------ Provided material

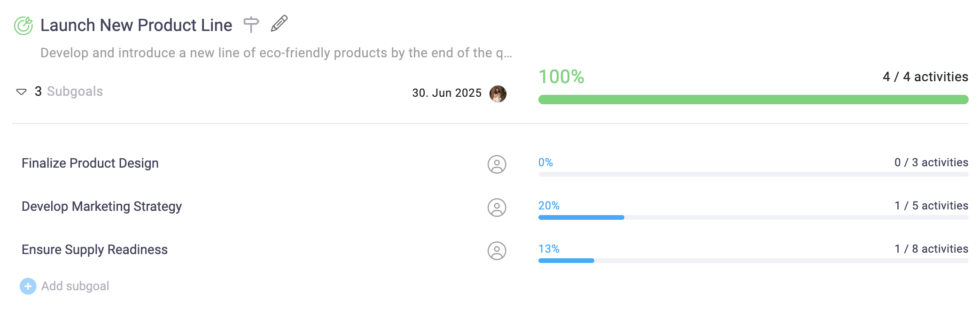Image resolution: width=980 pixels, height=309 pixels.
Task: Click the Add subgoal text
Action: 75,286
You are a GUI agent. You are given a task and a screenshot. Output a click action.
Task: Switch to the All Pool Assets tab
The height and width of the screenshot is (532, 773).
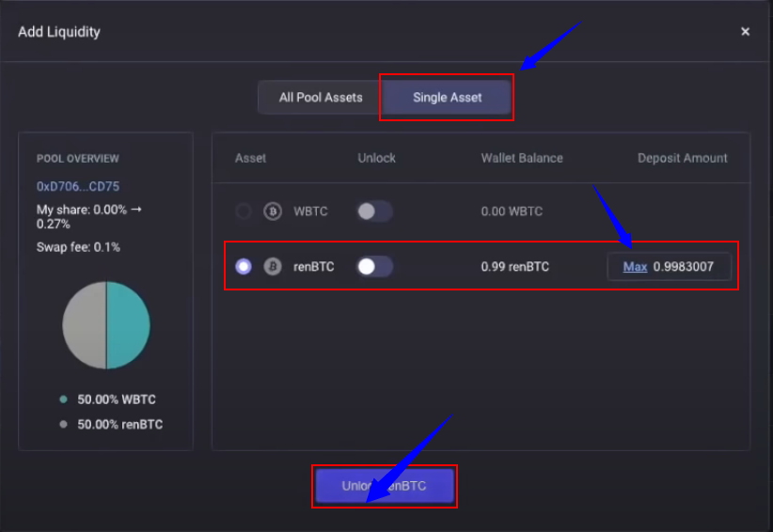point(321,98)
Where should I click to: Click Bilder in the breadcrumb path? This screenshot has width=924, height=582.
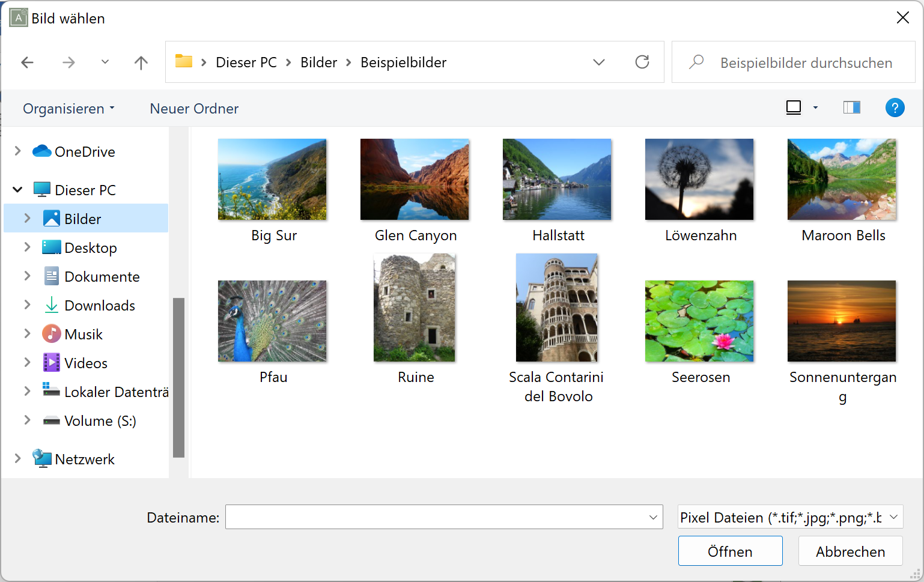(318, 62)
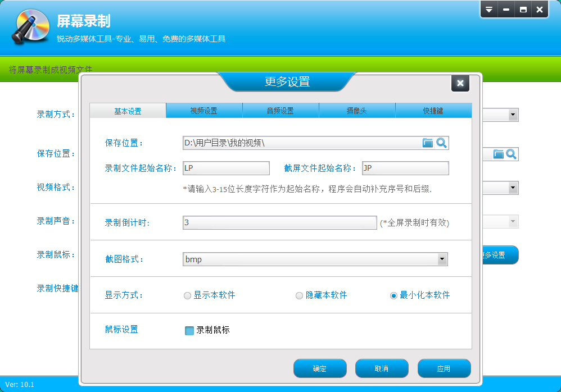Choose the 隐藏本软件 radio option
Viewport: 561px width, 392px height.
[300, 295]
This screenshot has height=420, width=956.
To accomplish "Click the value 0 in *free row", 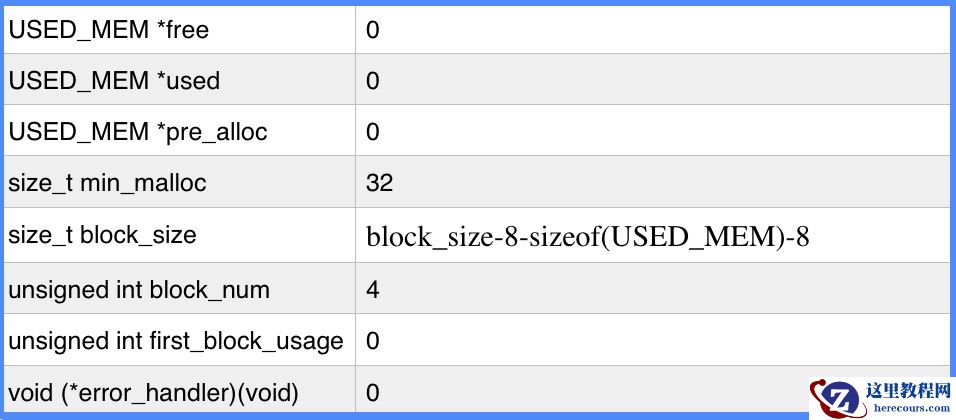I will (x=373, y=30).
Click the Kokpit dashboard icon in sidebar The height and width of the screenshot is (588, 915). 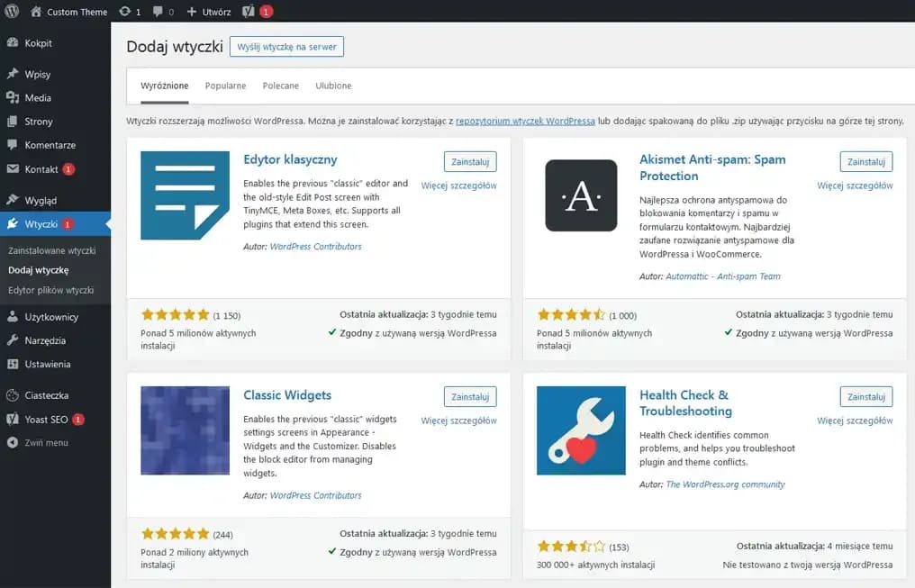coord(13,43)
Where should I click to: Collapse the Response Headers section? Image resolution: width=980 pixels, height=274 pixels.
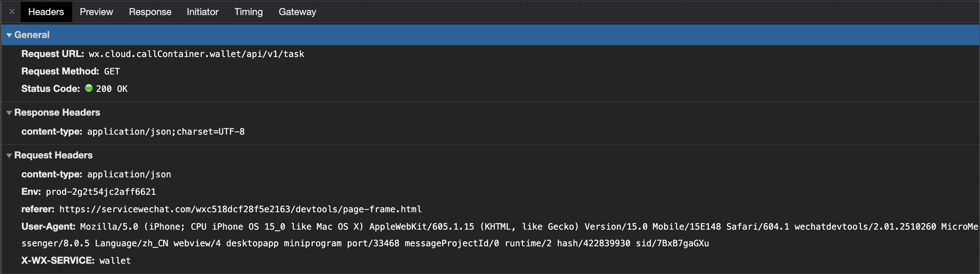9,113
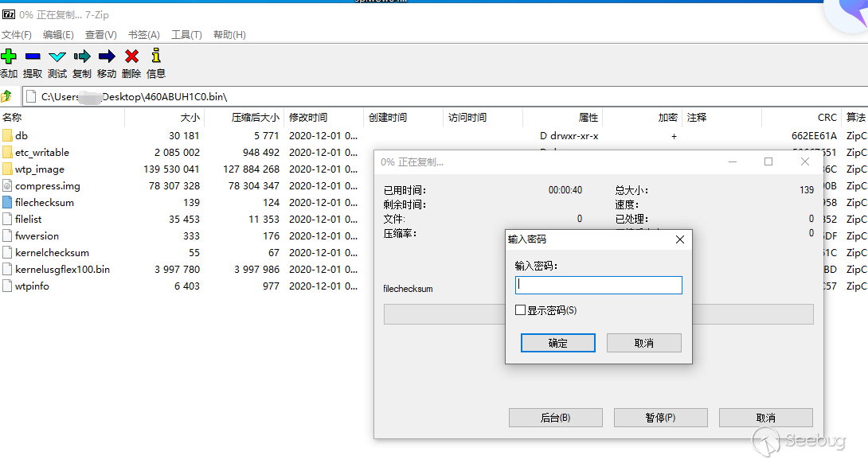Open the File (文件) menu
This screenshot has height=463, width=868.
point(17,35)
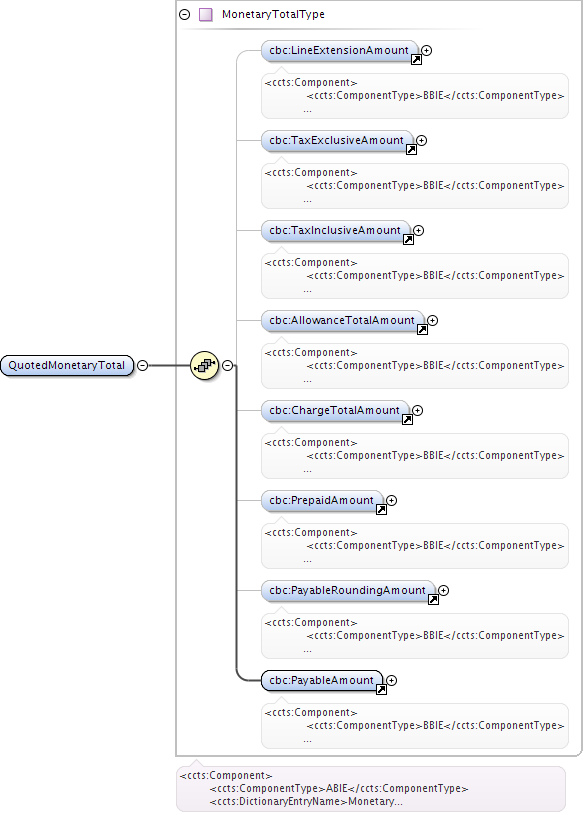
Task: Click the yellow sequence compositor icon
Action: (204, 365)
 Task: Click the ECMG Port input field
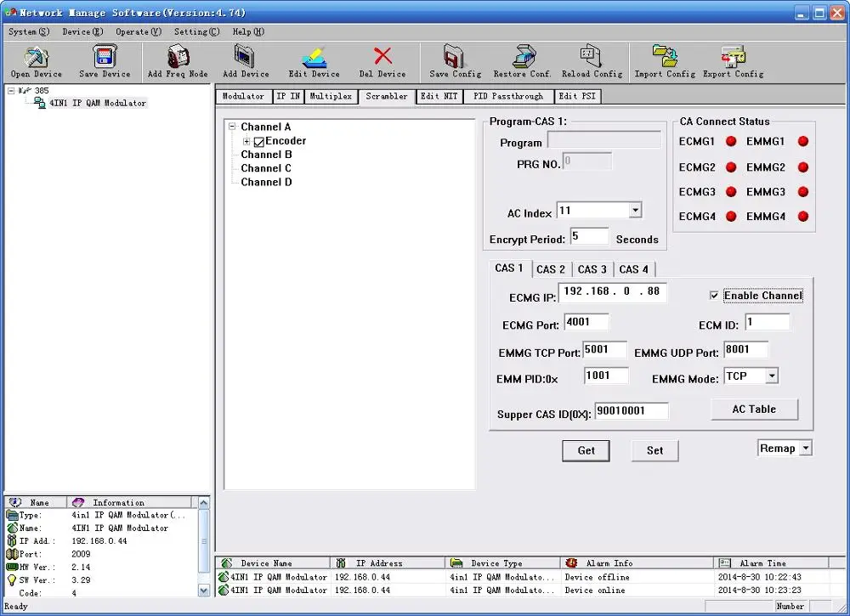[587, 322]
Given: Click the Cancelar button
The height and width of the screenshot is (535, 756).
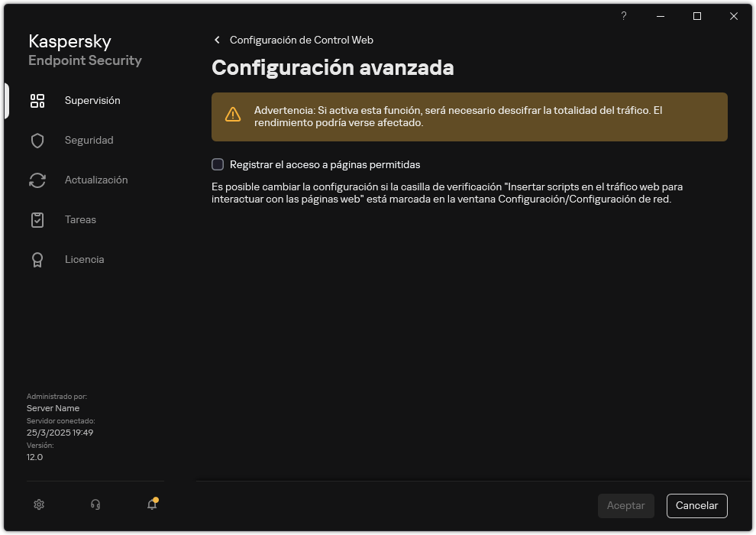Looking at the screenshot, I should (696, 505).

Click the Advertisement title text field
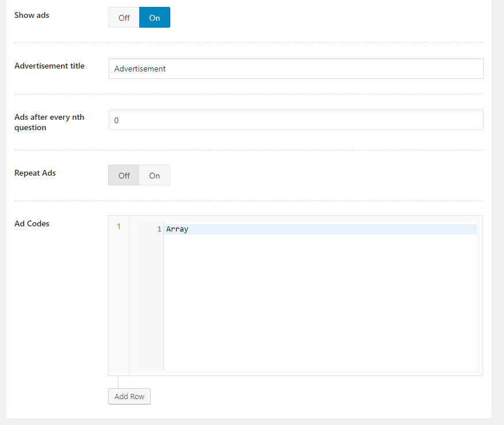(296, 69)
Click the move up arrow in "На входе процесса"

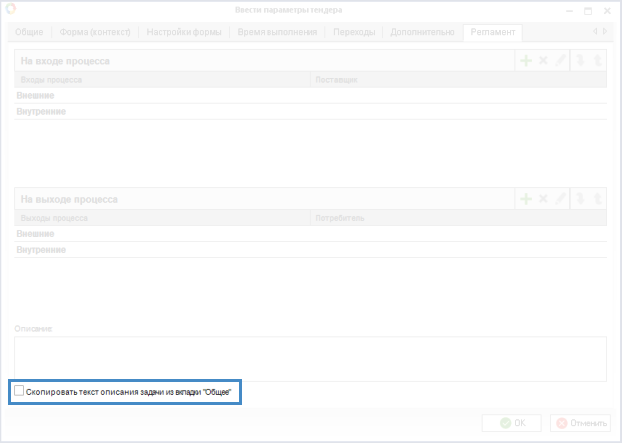(x=597, y=61)
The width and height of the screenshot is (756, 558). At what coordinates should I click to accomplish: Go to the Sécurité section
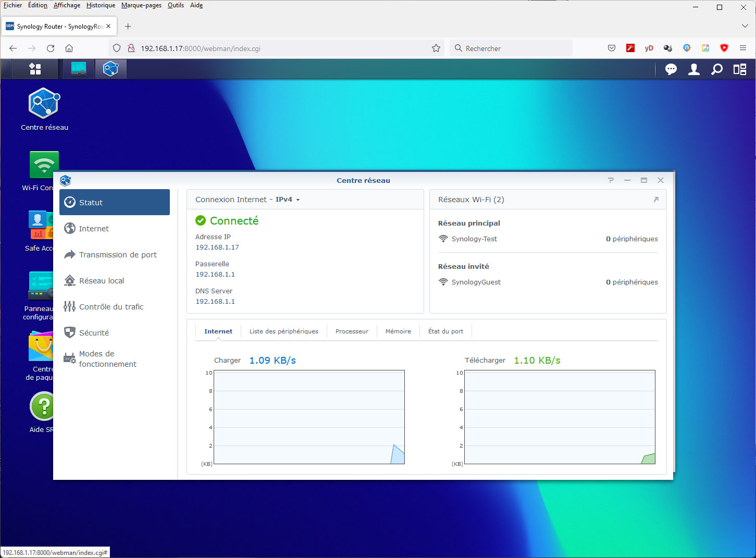coord(94,333)
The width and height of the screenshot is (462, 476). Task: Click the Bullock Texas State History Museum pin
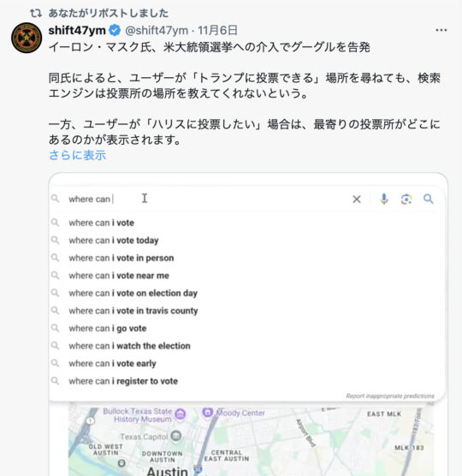point(181,414)
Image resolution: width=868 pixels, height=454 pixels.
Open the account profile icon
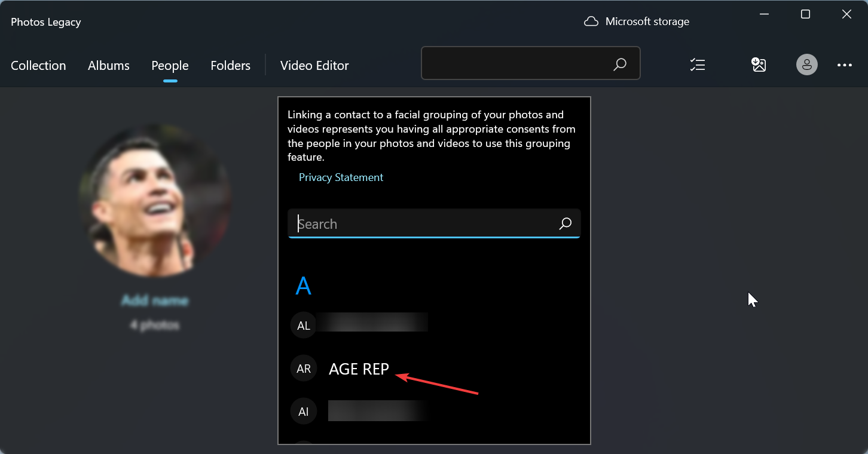pos(806,65)
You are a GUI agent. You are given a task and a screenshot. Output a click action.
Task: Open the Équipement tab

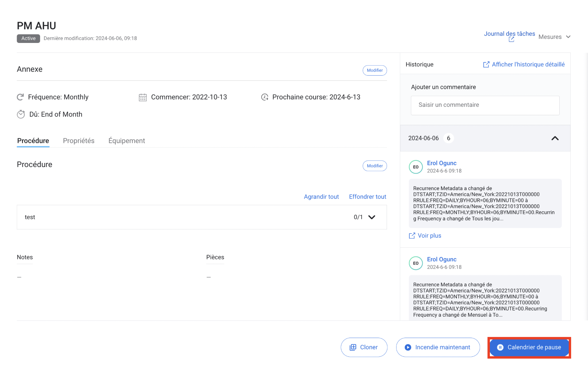tap(126, 141)
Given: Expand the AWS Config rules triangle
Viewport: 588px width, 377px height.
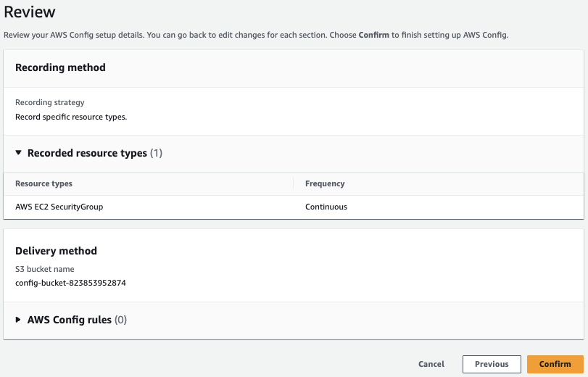Looking at the screenshot, I should point(18,320).
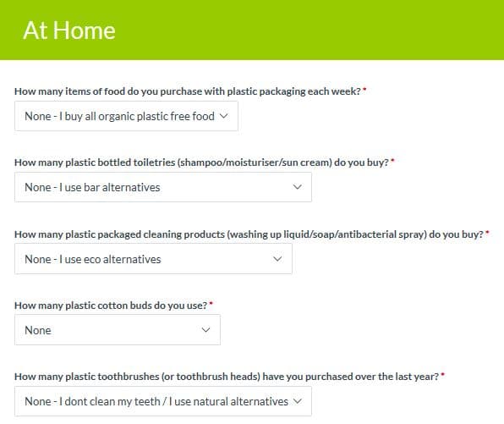The image size is (504, 424).
Task: Click the plastic toothbrushes question label
Action: 227,377
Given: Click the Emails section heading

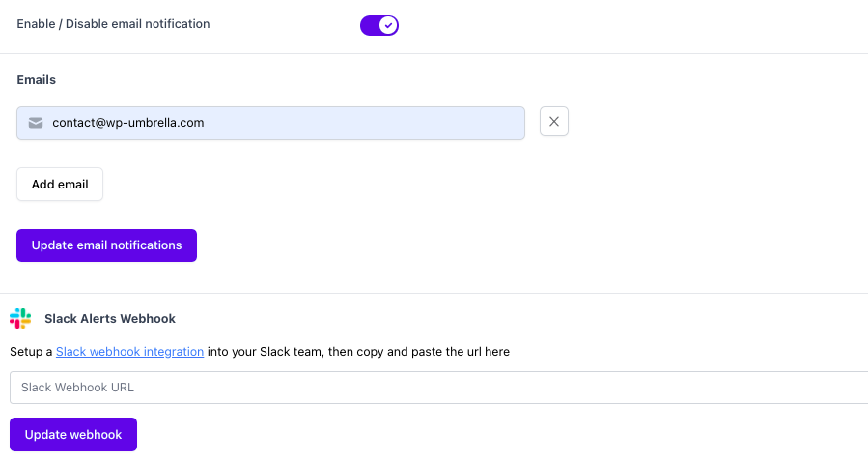Looking at the screenshot, I should tap(36, 80).
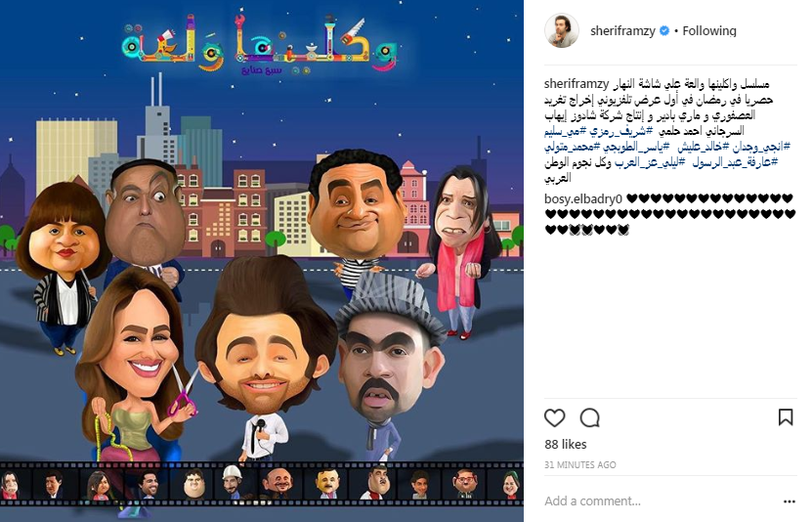Image resolution: width=812 pixels, height=522 pixels.
Task: Open the #انجي_وجدان hashtag
Action: (x=760, y=147)
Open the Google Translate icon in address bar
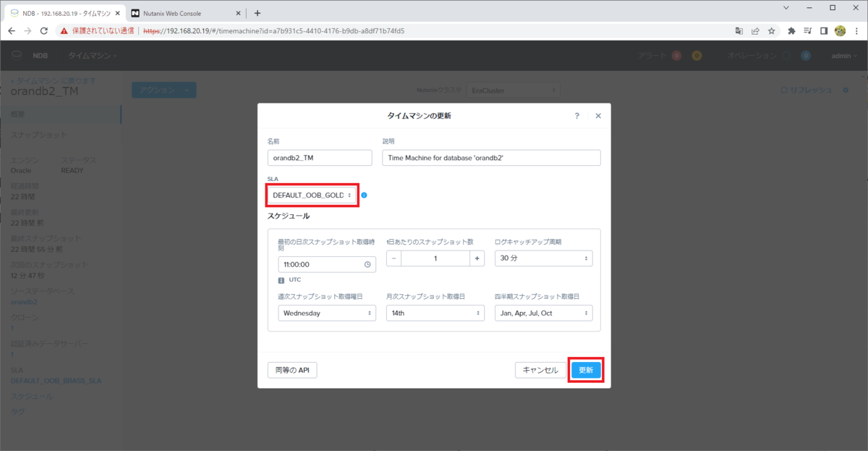This screenshot has width=868, height=451. click(739, 30)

------------

▸ **Requirement**: The required output is the lines from the one containing "Image resolution: width=868" through the end of the data, printed exactly, with no pictures.

▸ **Answer below**:
Image resolution: width=868 pixels, height=454 pixels.
Open the account profile icon
pos(806,65)
You are a GUI agent. You are given a task and a screenshot. Output a click action.
Task: Open the Équipement tab

tap(126, 141)
Given: Expand the AWS Config rules triangle
Viewport: 588px width, 377px height.
Looking at the screenshot, I should point(18,320).
The image size is (504, 424).
Task: Click the plastic toothbrushes question label
Action: 227,377
Given: Click the Emails section heading

Looking at the screenshot, I should tap(36, 80).
Image resolution: width=812 pixels, height=522 pixels.
Task: Open the #انجي_وجدان hashtag
Action: (x=760, y=147)
Open the Google Translate icon in address bar
This screenshot has width=868, height=451. click(739, 30)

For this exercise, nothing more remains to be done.